> _EXERCISE DETAILS_
Retyping each entry exactly is the whole task.

************

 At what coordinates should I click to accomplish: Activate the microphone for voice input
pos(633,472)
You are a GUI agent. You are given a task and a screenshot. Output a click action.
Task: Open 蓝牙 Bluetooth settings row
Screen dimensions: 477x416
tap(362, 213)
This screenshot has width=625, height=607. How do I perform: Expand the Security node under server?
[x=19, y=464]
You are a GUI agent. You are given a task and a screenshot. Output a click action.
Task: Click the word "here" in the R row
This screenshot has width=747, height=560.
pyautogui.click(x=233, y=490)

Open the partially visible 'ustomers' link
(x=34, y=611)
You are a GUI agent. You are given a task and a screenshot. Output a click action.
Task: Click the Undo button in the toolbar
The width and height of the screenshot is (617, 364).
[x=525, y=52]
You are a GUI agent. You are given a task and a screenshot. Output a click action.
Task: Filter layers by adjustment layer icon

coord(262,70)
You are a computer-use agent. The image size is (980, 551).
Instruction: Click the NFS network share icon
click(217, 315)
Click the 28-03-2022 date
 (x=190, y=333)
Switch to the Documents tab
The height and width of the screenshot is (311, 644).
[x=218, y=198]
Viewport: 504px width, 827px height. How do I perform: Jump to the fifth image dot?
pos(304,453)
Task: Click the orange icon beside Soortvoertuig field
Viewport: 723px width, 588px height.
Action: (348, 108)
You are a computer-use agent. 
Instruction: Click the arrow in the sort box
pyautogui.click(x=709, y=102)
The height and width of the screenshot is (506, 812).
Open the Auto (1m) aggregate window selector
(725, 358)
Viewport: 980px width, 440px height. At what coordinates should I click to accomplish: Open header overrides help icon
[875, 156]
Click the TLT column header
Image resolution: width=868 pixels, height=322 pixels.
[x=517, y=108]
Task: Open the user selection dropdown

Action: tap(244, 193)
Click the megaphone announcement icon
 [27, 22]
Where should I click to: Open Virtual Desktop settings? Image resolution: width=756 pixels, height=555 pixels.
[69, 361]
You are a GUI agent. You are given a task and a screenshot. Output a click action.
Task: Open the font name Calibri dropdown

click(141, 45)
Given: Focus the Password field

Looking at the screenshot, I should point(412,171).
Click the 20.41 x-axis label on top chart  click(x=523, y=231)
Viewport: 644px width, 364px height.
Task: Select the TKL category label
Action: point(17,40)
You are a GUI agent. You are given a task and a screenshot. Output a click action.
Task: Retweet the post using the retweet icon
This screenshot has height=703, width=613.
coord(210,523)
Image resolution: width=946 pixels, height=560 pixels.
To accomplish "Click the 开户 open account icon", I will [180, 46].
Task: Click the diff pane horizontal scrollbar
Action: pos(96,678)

************

> _SOLUTION FOR THIS EXERCISE_
 At what coordinates should I click to accomplish: Activate the microphone for voice input
pos(633,472)
You are a GUI agent. You are given a task and a screenshot. Output a click action.
Task: Open 蓝牙 Bluetooth settings row
Screen dimensions: 477x416
tap(362, 213)
This screenshot has width=625, height=607. How do I perform: Expand the Security node under server?
[x=19, y=464]
You are a GUI agent. You are given a task and a screenshot. Output a click action.
Task: Click the word "here" in the R row
This screenshot has width=747, height=560.
pyautogui.click(x=233, y=490)

Open the partially visible 'ustomers' link
(x=34, y=611)
You are a GUI agent. You are given a task and a screenshot. Output a click action.
Task: Click the Undo button in the toolbar
The width and height of the screenshot is (617, 364).
[x=525, y=52]
You are a GUI agent. You are given a task and a screenshot. Output a click action.
Task: Filter layers by adjustment layer icon

coord(262,70)
You are a computer-use agent. The image size is (980, 551).
Instruction: Click the NFS network share icon
click(217, 315)
Click the 28-03-2022 date
 (x=190, y=333)
Switch to the Documents tab
The height and width of the screenshot is (311, 644).
[x=218, y=198]
Viewport: 504px width, 827px height. How do I perform: Jump to the fifth image dot?
pos(304,453)
Task: Click the orange icon beside Soortvoertuig field
Viewport: 723px width, 588px height.
Action: (348, 108)
You are a computer-use agent. 
Instruction: Click the arrow in the sort box
pyautogui.click(x=709, y=102)
The height and width of the screenshot is (506, 812).
Open the Auto (1m) aggregate window selector
(725, 358)
Viewport: 980px width, 440px height. At what coordinates should I click to accomplish: Open header overrides help icon
[875, 156]
Click the TLT column header
Image resolution: width=868 pixels, height=322 pixels.
[x=517, y=108]
Task: Open the user selection dropdown

Action: tap(244, 193)
Click the megaphone announcement icon
 [27, 22]
Where should I click to: Open Virtual Desktop settings? Image resolution: width=756 pixels, height=555 pixels.
[69, 361]
You are a GUI agent. You are given a task and a screenshot. Output a click action.
Task: Open the font name Calibri dropdown

click(141, 45)
Given: Focus the Password field

Looking at the screenshot, I should point(412,171).
Click the 20.41 x-axis label on top chart  click(x=523, y=231)
Viewport: 644px width, 364px height.
Task: Select the TKL category label
Action: point(17,40)
You are a GUI agent. You are given a task and a screenshot. Output a click action.
Task: Retweet the post using the retweet icon
This screenshot has height=703, width=613.
coord(210,523)
Image resolution: width=946 pixels, height=560 pixels.
To accomplish "Click the 开户 open account icon", I will [180, 46].
Task: Click the diff pane horizontal scrollbar
Action: pos(96,678)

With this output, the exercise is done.